# TASK
Only the lines containing "KURUSU" belong in the answer; find them in the material below.

# TASK DATA
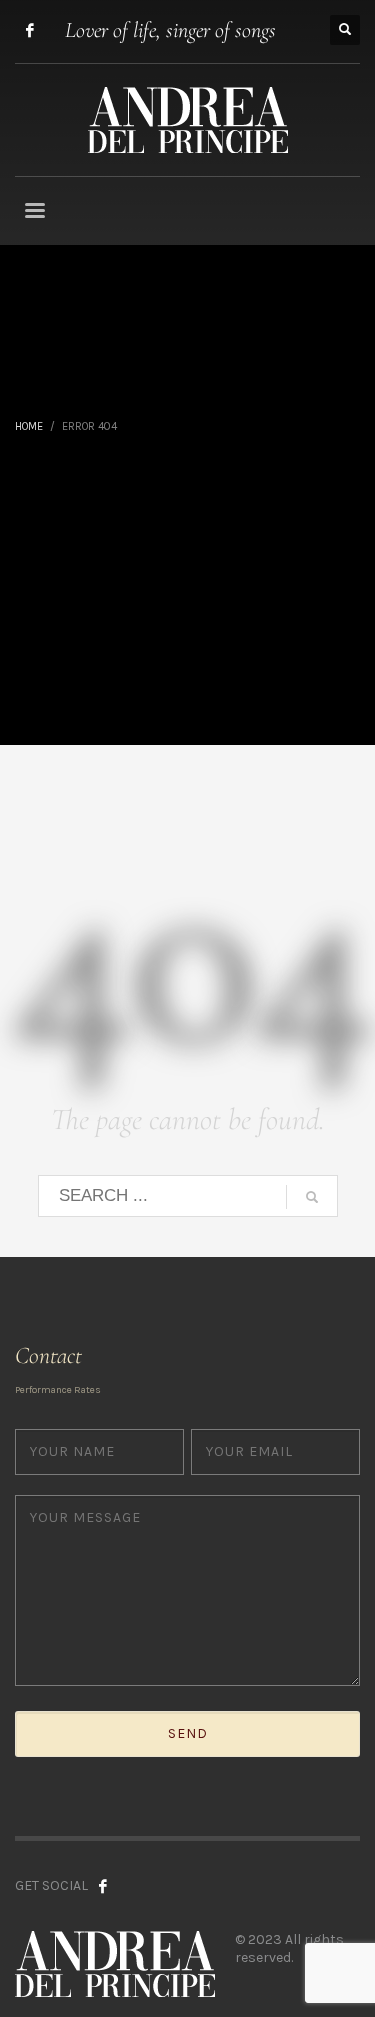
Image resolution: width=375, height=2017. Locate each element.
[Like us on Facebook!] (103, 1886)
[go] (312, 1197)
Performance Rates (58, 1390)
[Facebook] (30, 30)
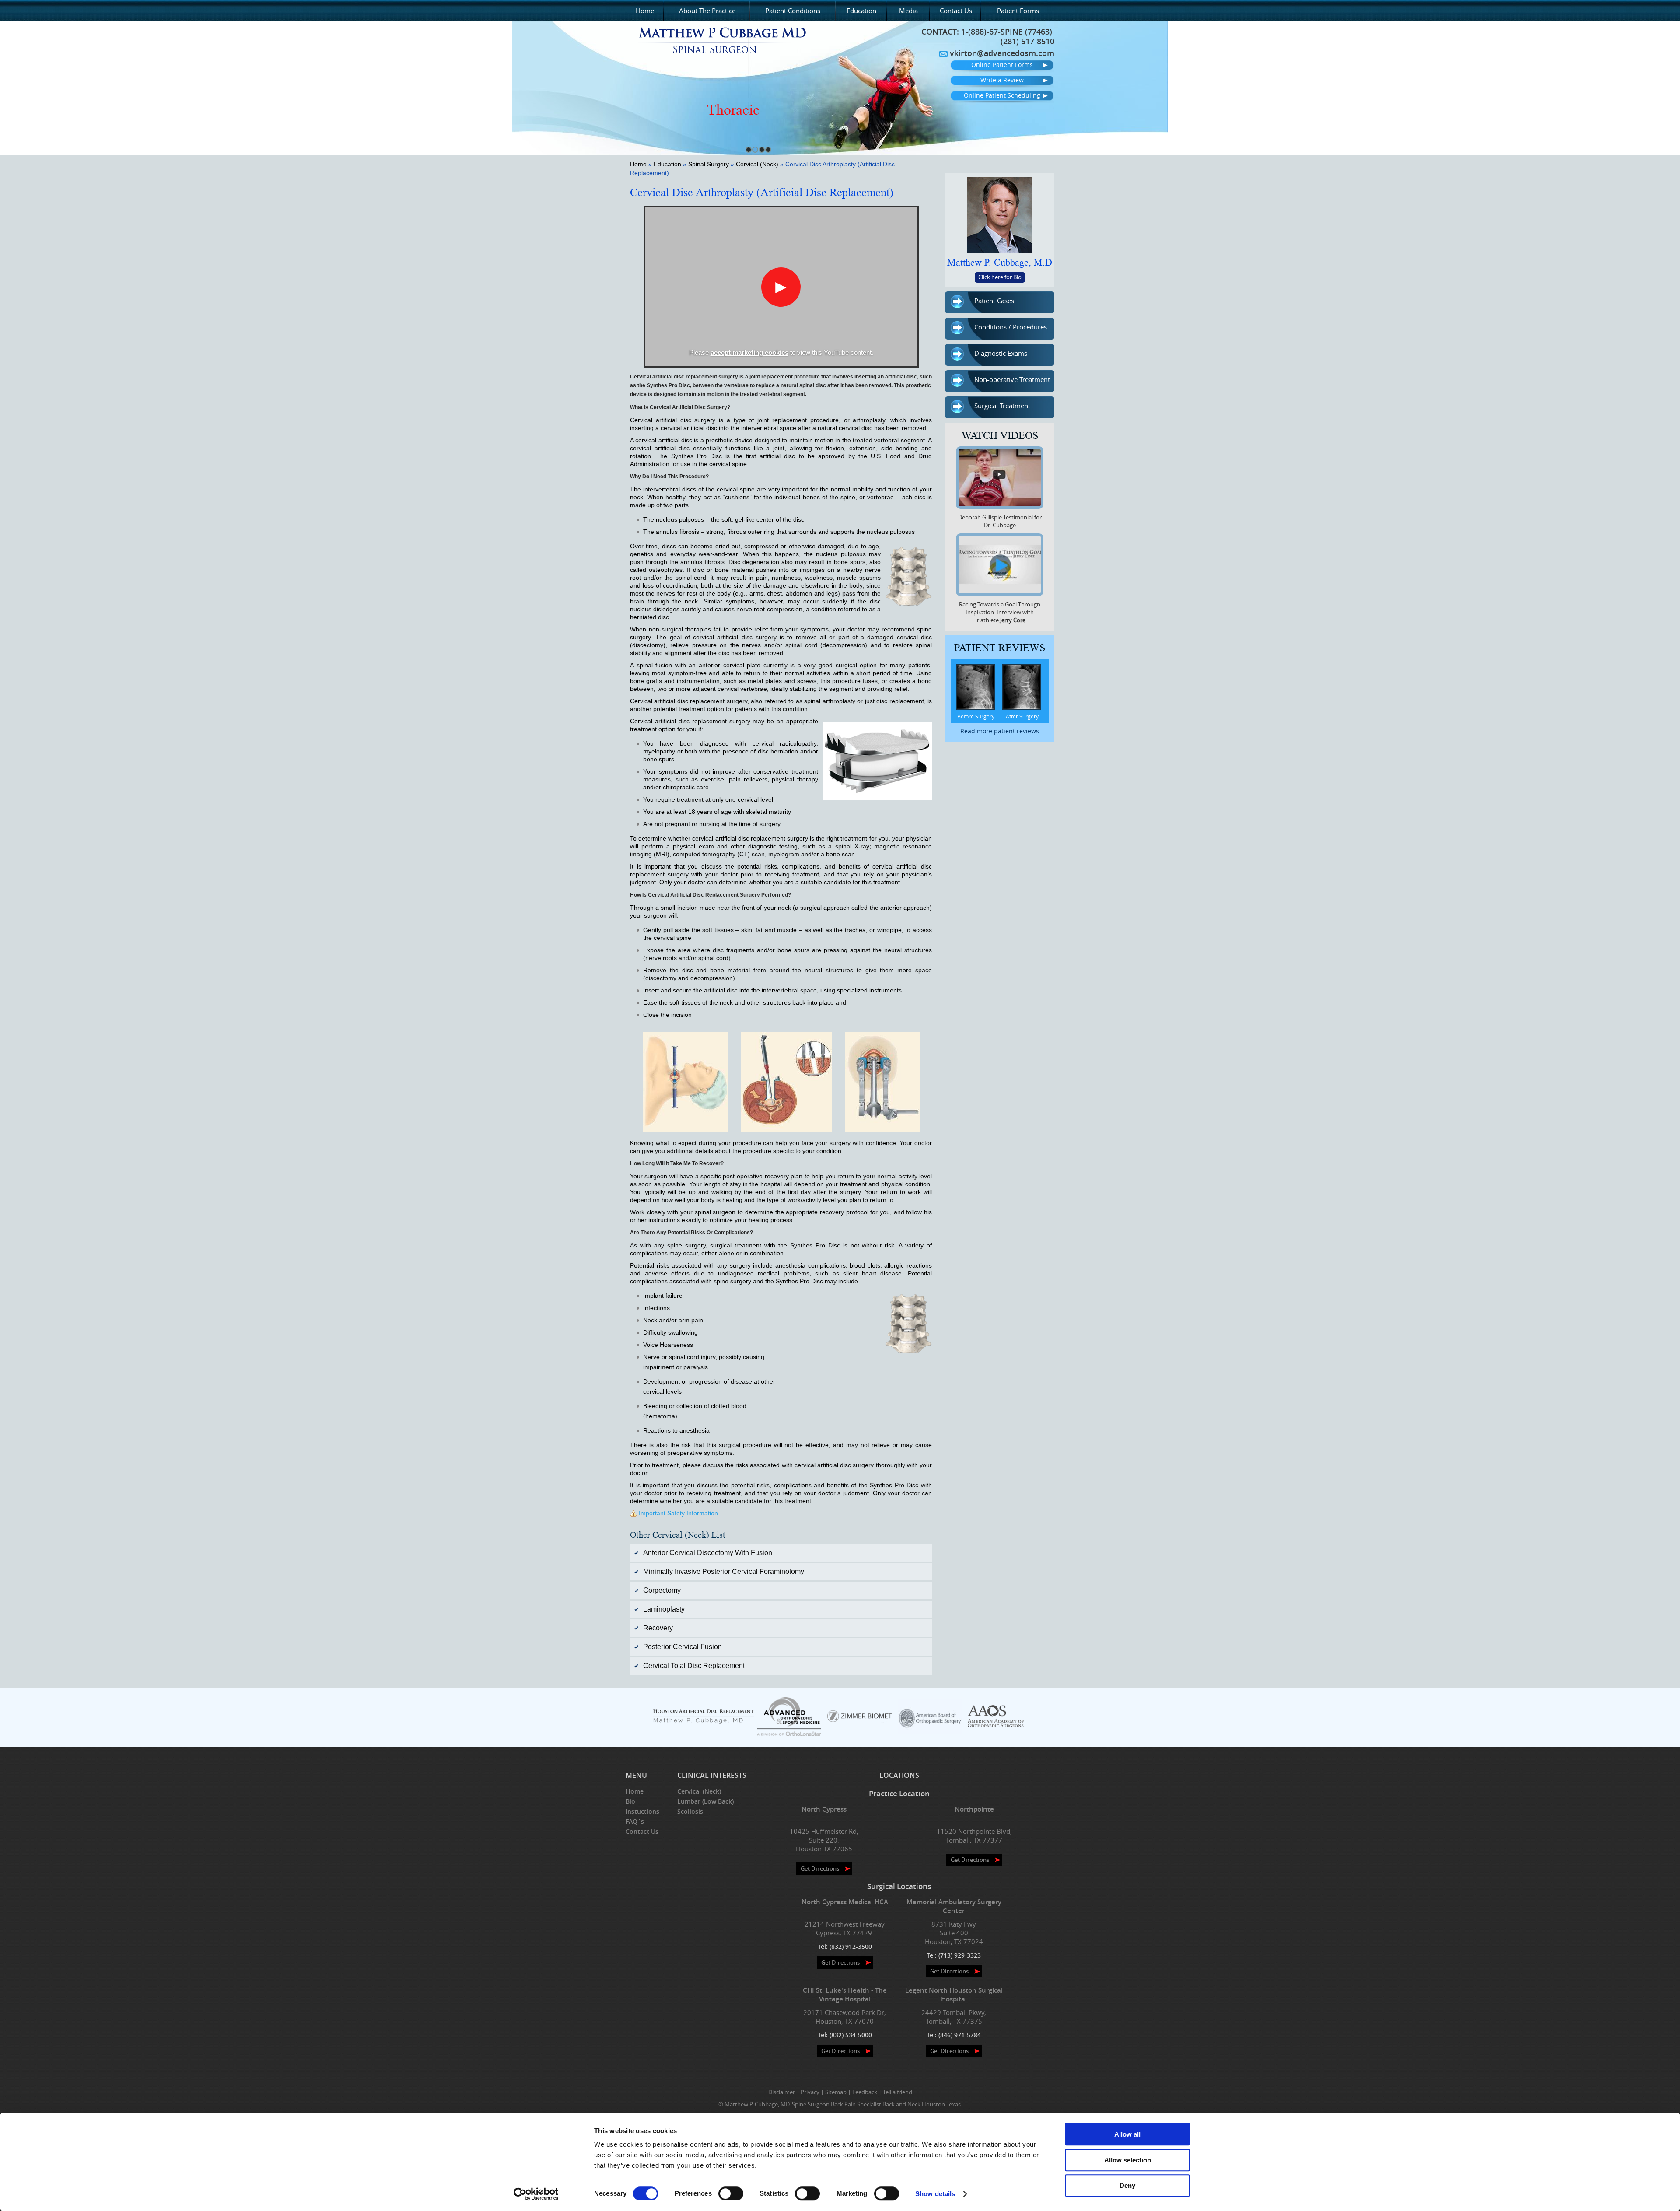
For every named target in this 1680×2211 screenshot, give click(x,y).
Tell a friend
--
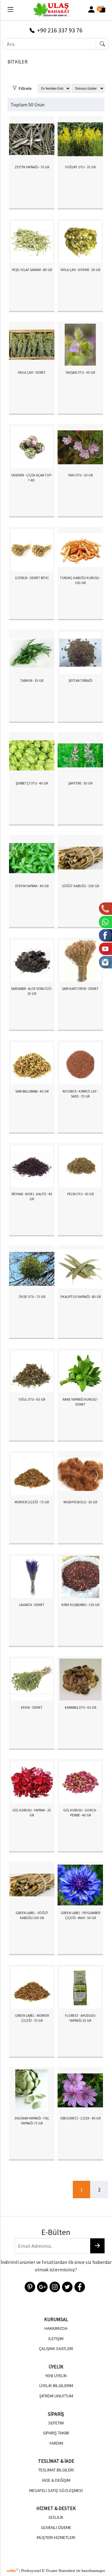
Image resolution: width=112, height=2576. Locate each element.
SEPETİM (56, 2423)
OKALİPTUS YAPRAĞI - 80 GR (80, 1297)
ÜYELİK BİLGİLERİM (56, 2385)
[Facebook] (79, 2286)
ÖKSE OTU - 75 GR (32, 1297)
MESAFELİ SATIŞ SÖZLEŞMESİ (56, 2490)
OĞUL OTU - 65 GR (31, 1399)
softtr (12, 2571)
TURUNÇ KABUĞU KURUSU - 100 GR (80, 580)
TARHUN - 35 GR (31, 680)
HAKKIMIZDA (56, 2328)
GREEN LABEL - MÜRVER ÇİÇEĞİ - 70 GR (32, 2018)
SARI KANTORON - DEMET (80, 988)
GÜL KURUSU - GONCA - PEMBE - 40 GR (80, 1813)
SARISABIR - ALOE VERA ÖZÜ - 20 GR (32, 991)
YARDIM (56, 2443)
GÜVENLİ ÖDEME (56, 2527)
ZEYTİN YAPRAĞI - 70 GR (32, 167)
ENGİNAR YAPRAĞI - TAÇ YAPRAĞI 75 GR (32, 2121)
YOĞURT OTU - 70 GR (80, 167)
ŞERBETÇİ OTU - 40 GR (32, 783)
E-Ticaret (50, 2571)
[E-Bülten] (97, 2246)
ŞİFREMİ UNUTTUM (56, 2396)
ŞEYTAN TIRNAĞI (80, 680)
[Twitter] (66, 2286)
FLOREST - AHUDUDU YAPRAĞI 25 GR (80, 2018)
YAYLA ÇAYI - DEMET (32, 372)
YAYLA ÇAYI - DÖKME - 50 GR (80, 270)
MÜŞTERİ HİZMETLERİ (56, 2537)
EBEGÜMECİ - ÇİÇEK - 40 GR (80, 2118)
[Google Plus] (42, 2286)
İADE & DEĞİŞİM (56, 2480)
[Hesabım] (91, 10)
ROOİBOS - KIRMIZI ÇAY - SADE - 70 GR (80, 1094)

# YOUR SOLUTION
TURUNÇ KABUĞU KURUSU - 100 GR (80, 580)
GÜL KURUSU - GONCA - PEMBE - 40 GR (80, 1813)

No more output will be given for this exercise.